Domain name will accept Max length of 63 characters.
Delete Website
Follow the below steps to delete website to the Whitelist:
-
Insert your FIDO key and launch SafeNet FIDO Key Manager application. Click on Admin to open menu items and click on Configure Whitelist option.
-
Enter the Admin PIN and Click on Submit. On successful validation of admin PIN, it will redirect you to the next screen.
This is an option step, it will only show in case you are entering the Admin PIN on the 1st menu item. Once it’s authenticated, this step will be skipped for the current session.
-
Click the Delete icon.
-
A confirmation popup dialog appears, confirm by clicking Delete for the selected domain name.
-
Upon successful deletion, a success toast message stating Website deleted successfully is displayed.
Manage FIDO Key Reset
The Manage FIDO Key Reset feature allows you to enable/disable Reset FIDO Key option for FIDO Keys.
This operation is available only on FIDO 2.1 Key managed by admin.
Enable Reset FIDO Key
In case, Reset FIDO Key option is disabled/unavailable on FIDO Key. Follow the below steps to enable the reset option on the FIDO Key:
-
Click Manage FIDO Key reset option in the admin menu.
-
Enter the valid Admin PIN and click Submit.
This is an optional step, it will only appear in case you are entering the Admin PIN on the first menu item. Once its authenticated, this step will be skipped for the current session.
-
Click Disable Reset button.
-
On successful operation, a success toast message Reset has been disabled successfully is displayed.
Disable FIDO Key Reset
In case, Reset FIDO Key option is enabled/available on FIDO Key. Follow the below steps to disable Reset FIDO Key option on FIDO Key:
-
Click Manage FIDO Key reset option in the admin menu.
-
Enter the valid Admin PIN and click Submit.
This is an optional step, it will only appear in case you are entering the Admin PIN on the first menu item. Once its authenticated, this step will be skipped for the current session.
-
Click Enable Reset.
-
On successful operation, a success toast message Reset has been enabled successfully is displayed.
Configure Minimum PIN Length
Configuration of the minimum PIN length on the FIDO Key will limit users from setting a PIN length below the configured minimum on their FIDO Keys.
This operation is available only on FIDO 2.1 Key managed by admin.
Follow the below steps to set the minimum PIN length:
-
Click Configure PIN length option under the Admin menu.
-
Enter Admin PIN screen will display if valid PIN was not entered earlier.

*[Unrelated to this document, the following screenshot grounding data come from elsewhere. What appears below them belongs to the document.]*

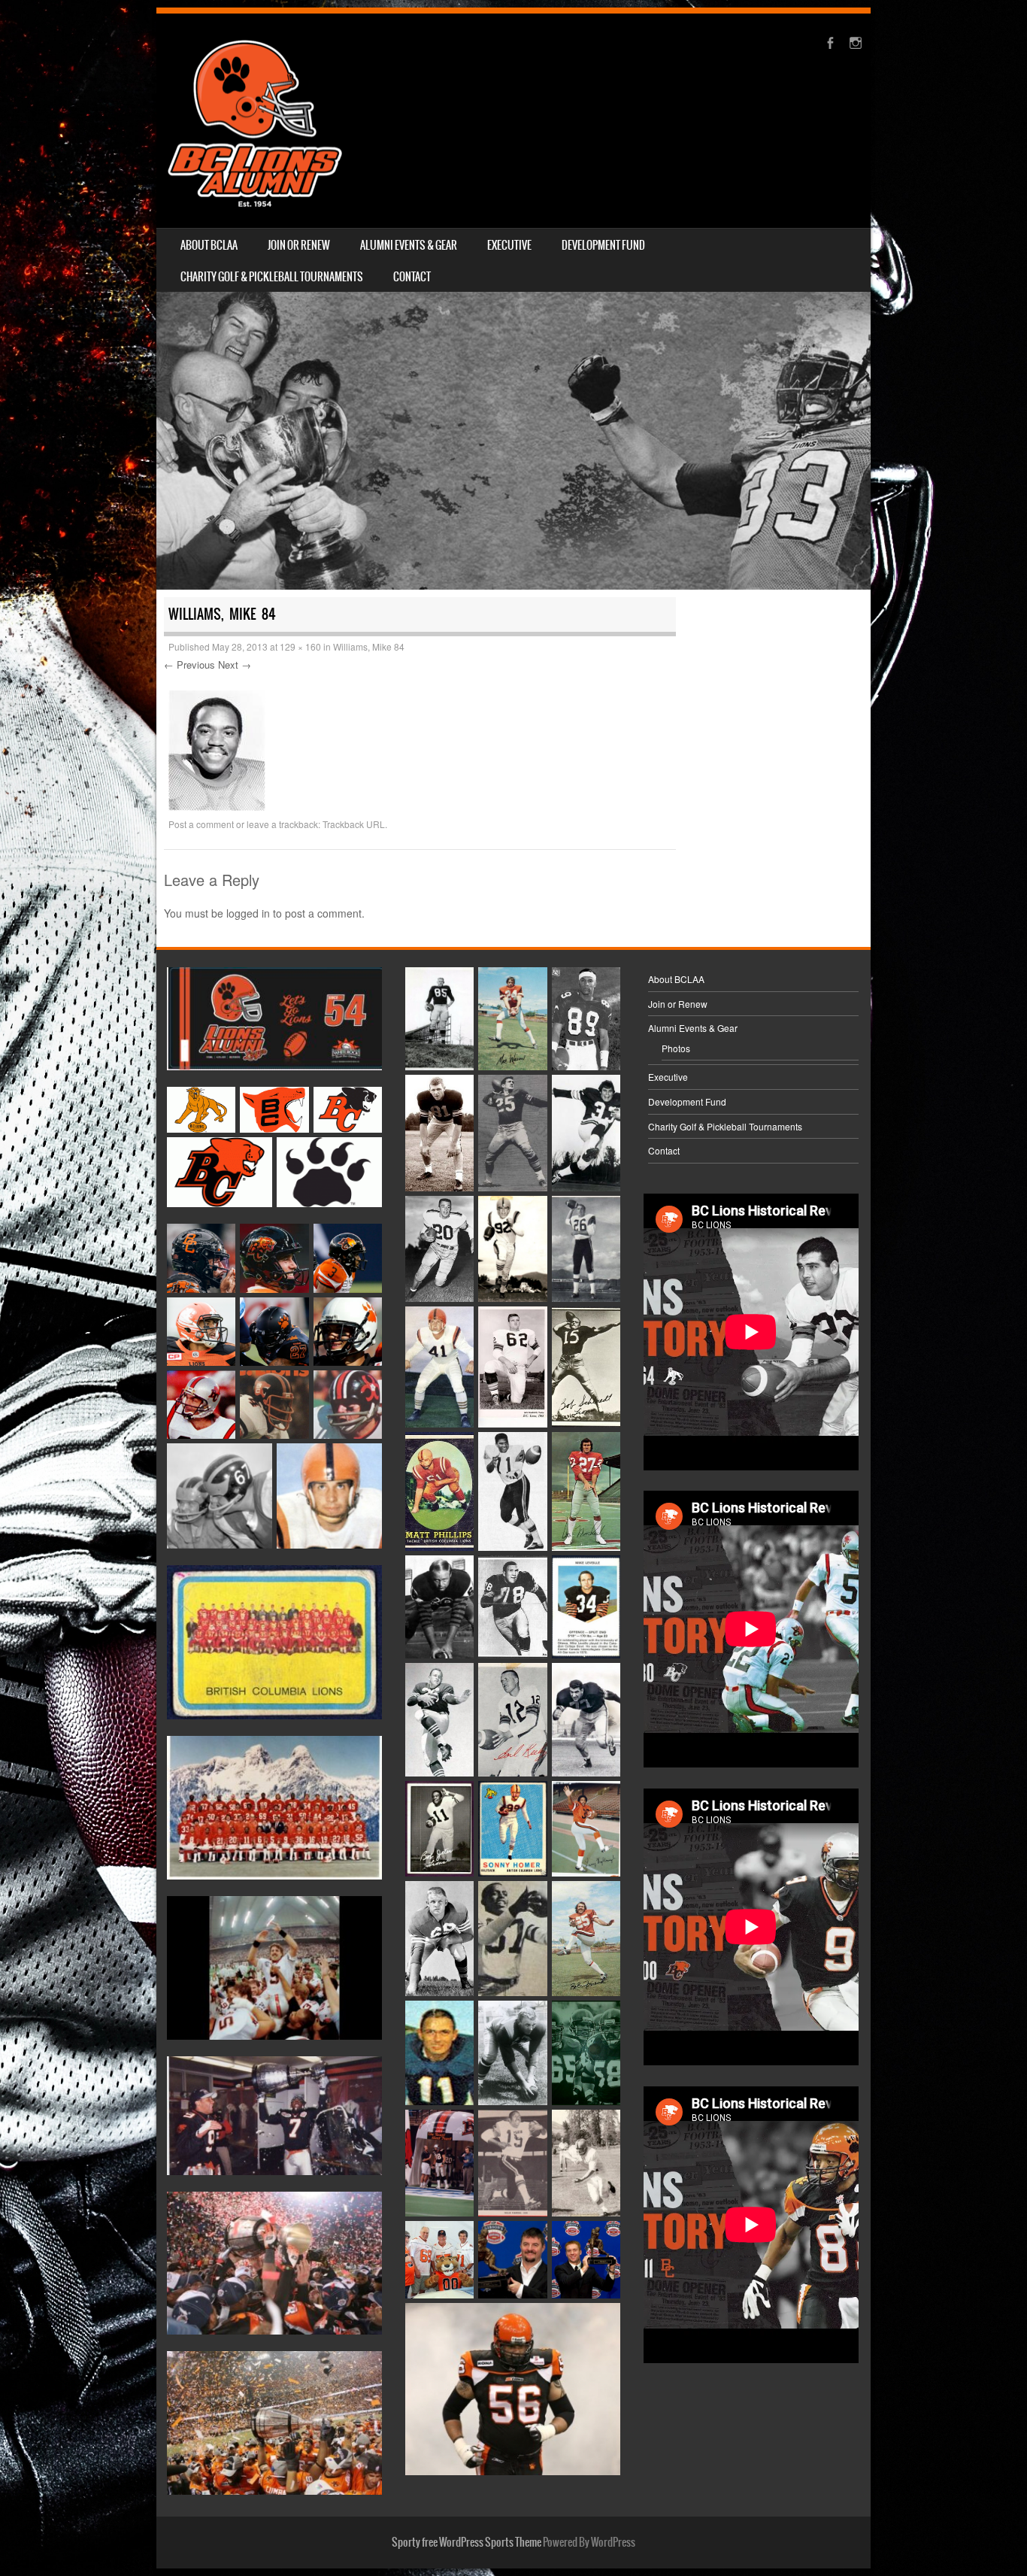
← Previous (189, 664)
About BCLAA (209, 245)
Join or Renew (299, 245)
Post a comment (201, 824)
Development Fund (603, 245)
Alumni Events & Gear (408, 245)
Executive (509, 245)
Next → (234, 664)
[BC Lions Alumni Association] (255, 121)
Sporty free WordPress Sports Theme (466, 2542)
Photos (676, 1048)
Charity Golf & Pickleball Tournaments (271, 277)
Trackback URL (354, 824)
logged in (248, 913)
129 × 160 (300, 646)
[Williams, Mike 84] (216, 806)
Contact (412, 277)
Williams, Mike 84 (368, 646)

This is an optional step, it will only appear in case you are entering the Admin PIN on the first menu item. Once its authenticated, this step will be skipped for the current session.
-
Enter the desired minimum PIN length. The minimum PIN length should be between 4 to 63 characters.
-
On successful operation, a success toast message Your PIN length has been changed successfully is displayed.
-
Subsequently, you will be required to modify the PIN, as the original PIN will no longer be valid due to the altered PIN length. This option is mandatory if the PIN has already been set; otherwise, the user can change the PIN at a later time.
-
On successful operation, success toast message Your PIN has been changed successfully is displayed.
Unblock a user’s FIDO Key
This is one of the Thales's proprietary features where admin can unblock a user’s FIDO Key, if user’s FIDO Key has been locked due to multiple wrong PIN attempts. This does not require an admin to plug FIDO key into the application.
This operation is available only on FIDO 2.1 Key managed by admin.
Follow the below steps to unblock a user’s FIDO Key:
-
Click Unblock a user’s FIDO key option under Admin menu.
-
Enter the challenge code shared by the user, valid admin PIN and click Submit.
-
On successful operation, it will generate the response code. Copy the response code and share back to the user to unblock their FIDO Key.
-
Click Finish to complete the operation and navigate back to the FIDO Key screen.